#### Selected excerpt ####
A COUPLE who got engaged on a paradise island days before it was wiped away by the Asian earthquake have told how a cancelled scuba diving lesson may have saved their lives.

Matt Vaughan-Williams, from Bury St Edmunds, and his fiancée Vikki Smith, had planned the scuba session in the Maldives on the day the tsunami hit – but it was called off just hours before.

Had it gone ahead, he believes they would probably have been killed.

But Mr Vaughan-Williams last night relived the horror of watching his fiancée Vikki Smith trapped in the devastating natural disaster as he attempted to wade through waist-high water to save her.

Waves flooding male, Maldives
Waves flooding male, Maldives

The shocked couple were left stranded on the exotic island of Lohifushi in the Maldives for three days before getting a lift to a safer island and finally flying back to Britain on Tuesday night .

Speaking from his Bury St Edmunds home, Mr Vaughan-Williams said: "On the morning of the tsunami, we were meant to go scuba diving for the first time but it was cancelled the night before. It could have been so much worse if we had been in the sea at the time.

"We were so lucky and I think someone must have been looking down on us. I am still struggling to come to terms with everything that has happened.

"If the waves had hit in the middle of the night, it would have been pitch black and we would have had no idea where to go.

"So many people have been affected far more badly than we have – we just lost our possessions but so many others have lost their lives."

Reflecting on the day of the disaster, Mr Vaughan-Williams, 23, said he was aware that water was encroaching on their beach bungalow – but he had no idea of the horrors which lay ahead.

He said: "I told Vikki we needed to get everything on the bed as it looked like water was going to come into the room.
#### Given information ####
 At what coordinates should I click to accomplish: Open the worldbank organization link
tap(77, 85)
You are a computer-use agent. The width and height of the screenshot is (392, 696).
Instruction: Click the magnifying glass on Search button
####
• Problems to work on
(A) Rewrite the paragraph of the tsunami article beginning "The shocked couple were left stranded" in a shorter form, keeping its main facts.
(B) Answer these questions using the tsunami article, marking each answer to match its question:
(i) On which island in the Maldives were the couple stranded?
(ii) How old is Mr Vaughan-Williams?
(iii) What activity had the couple planned for the day the tsunami hit?
(C) Retype the part of the tsunami article that opens with the words containing "Speaking from his" and closes with "at the time.".
The data after the tsunami article is not needed here.

• Results in order
(A) The couple spent three days stranded on Lohifushi in the Maldives. They then got a lift to a safer island and flew home to Britain on Tuesday night.

(B)
(i) Lohifushi
(ii) 23
(iii) Scuba diving, which would have been their first time

(C)
Speaking from his Bury St Edmunds home, Mr Vaughan-Williams said: "On the morning of the tsunami, we were meant to go scuba diving for the first time but it was cancelled the night before. It could have been so much worse if we had been in the sea at the time.